W ciągu trzech lat wojny na UA drony zmieniły pole walki. Zgodnie z hasłem 'potrzeba matką wynalazku’, ze względu na brak dostępności amunicji artyleryjskiej i rakietowej w odpowiedniej ilości oraz ich cenę, ze względu na konieczność posiadania rozpoznania, etc. UA rozwinęła badania i produkcję dronów w skali bezprecedensowej
– napisał polityk.
Jak zauważył, ukraińskie siły zbrojne masowo wykorzystują drony w różnych rolach: od amunicji krążącej, przez rozpoznanie, po transport i systemy kierowane światłowodowo czy radiowo. Kluczem do sukcesu Ukrainy jest elastyczność i szybkość działania – od zgłoszenia nowego typu drona do jego certyfikacji mija tam maksymalnie osiem tygodni. Tymczasem w Polsce, jak wskazuje Dworczyk, procedury są znacznie bardziej rozciągnięte w czasie, co ogranicza zdolność kraju do szybkiego reagowania na zmieniające się potrzeby pola walki.

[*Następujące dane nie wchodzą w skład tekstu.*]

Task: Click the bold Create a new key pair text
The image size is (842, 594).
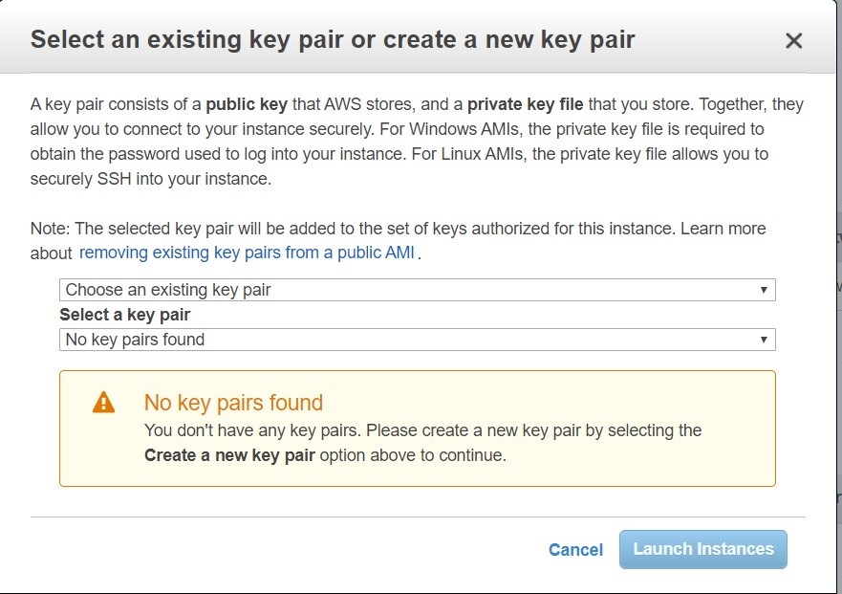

Polska: zaledwie 1,5 tysiąca dronów w trzy lata
Były minister nie szczędzi krytyki polskiemu systemowi zakupowemu. W ciągu ostatnich trzech lat MON zakupiło mniej niż 1,5 tysiąca dronów, co Dworczyk kontrastuje z ponad 2,2 milionami bezzałogowców wykorzystanych przez Ukrainę w tym samym okresie.

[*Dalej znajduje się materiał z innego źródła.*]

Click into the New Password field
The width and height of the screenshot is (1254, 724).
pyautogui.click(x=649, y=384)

Drony, nie tylko te operujące w domenie powietrznej, to najbardziej namacalny, ale nie jedyny przykład tego, jak szybko zmienia się współczesne pole walki. Jesteśmy zapóźnieni względem tych zmian nie tylko w wymiarze funkcjonowania Sił Zbrojnych RP i systemu zakupowego
– napisał.
Dworczyk wskazuje, że Polska mogłaby czerpać inspirację z ukraińskiego modelu, w którym sprzęt kupują nie tylko ministerstwa, ale także poszczególne brygady, co pozwala na szybsze dostosowywanie produkcji do realiów pola walki. Na Ukrainie działa ponad 150 firm produkujących drony, a plany na 2025 rok zakładają wytworzenie nawet 4 miliony egzemplarzy. W Polsce, jak zauważa polityk, rozwój sektora dronowego jest hamowany przez skomplikowane procedury certyfikacyjne i brak wsparcia dla startupów.
Konstruktywna krytyka
Dworczyk w swoich wpisach nie ogranicza się do krytyki – proponuje konkretne rozwiązania. Wśród nich wymienia uproszczenie przepisów dotyczących produkcji, certyfikacji i zakupu uzbrojenia, a także uruchomienie programów wspierających startupy w sektorze dronowym.
Za kluczowy czynnik ukraińskiego sukcesu Dworczyk uznał wykorzystanie potencjału młodych inżynierów, którzy otrzymali wsparcie w zakresie zamówień dla startupów, szybkich testów oraz akceptacji większego ryzyka operacyjnego.
Polityk wzywa również do dynamicznego rozwoju krajowego zaplecza przemysłowego i technologicznego, które mogłoby sprostać rosnącym wymaganiom współczesnej wojny. Jak podkreśla, Polska ma potencjał, by stać się liderem w produkcji dronów, ale wymaga to odważnych decyzji i odejścia od skostniałych struktur biurokratycznych.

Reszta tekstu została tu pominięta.